Saved data entries:
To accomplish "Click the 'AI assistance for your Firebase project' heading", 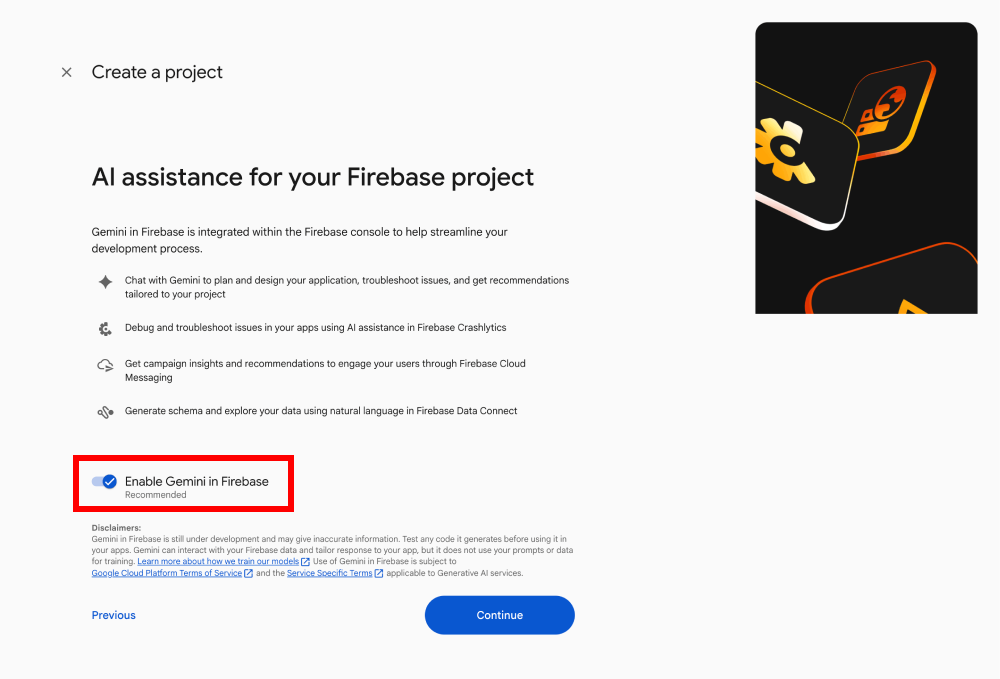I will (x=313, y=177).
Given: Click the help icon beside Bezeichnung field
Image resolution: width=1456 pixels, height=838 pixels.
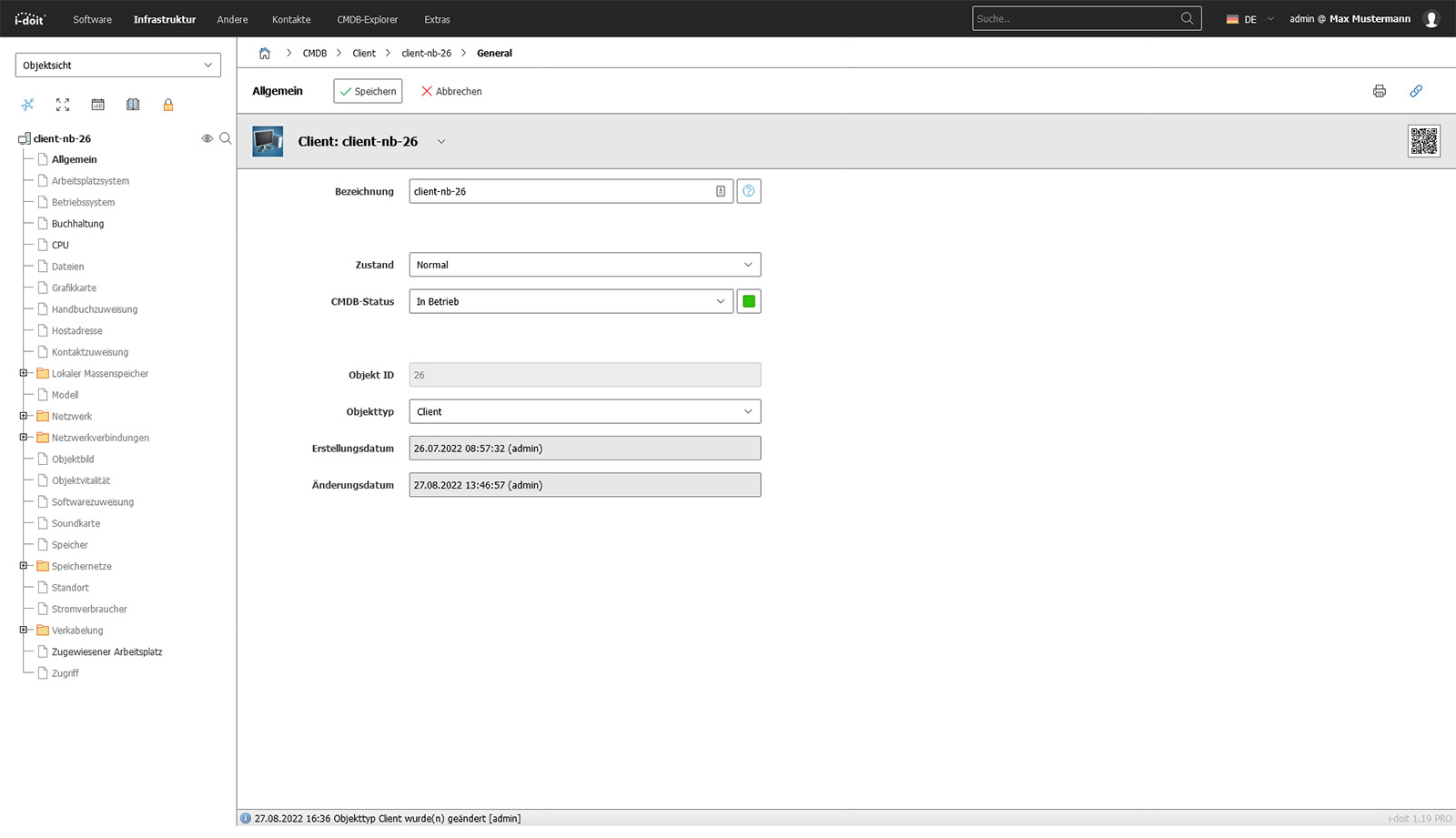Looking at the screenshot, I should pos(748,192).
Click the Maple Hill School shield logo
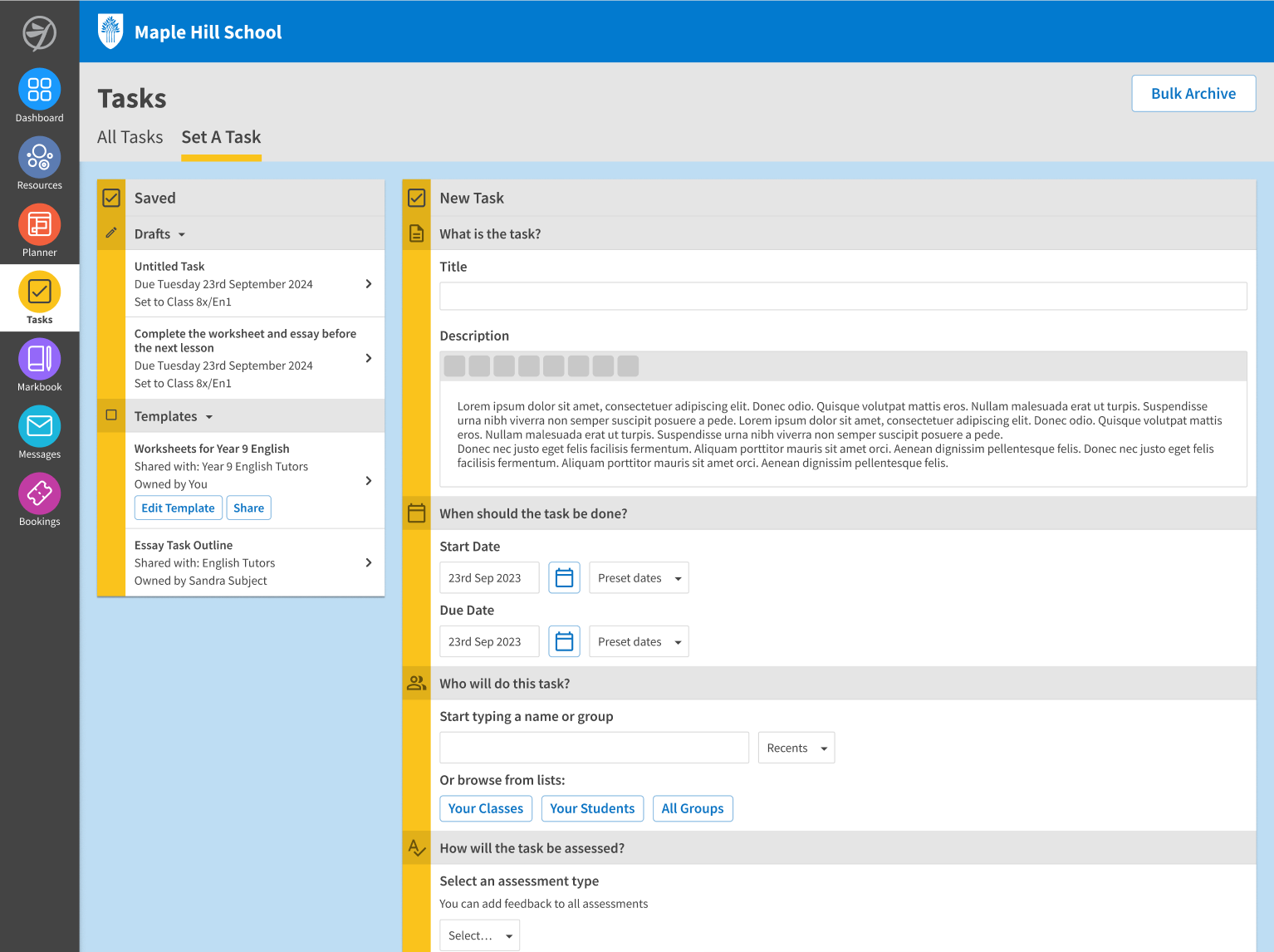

• [ACTIVITY]
Pictures are to be left out; the answer must otherwise be exactly the lines from the one with "Given: Click the" through the final line of the entries above, both included.

• [TASK OUTPUT]
Given: Click the help icon beside Bezeichnung field
Image resolution: width=1456 pixels, height=838 pixels.
Looking at the screenshot, I should pos(748,192).
Click the Maple Hill School shield logo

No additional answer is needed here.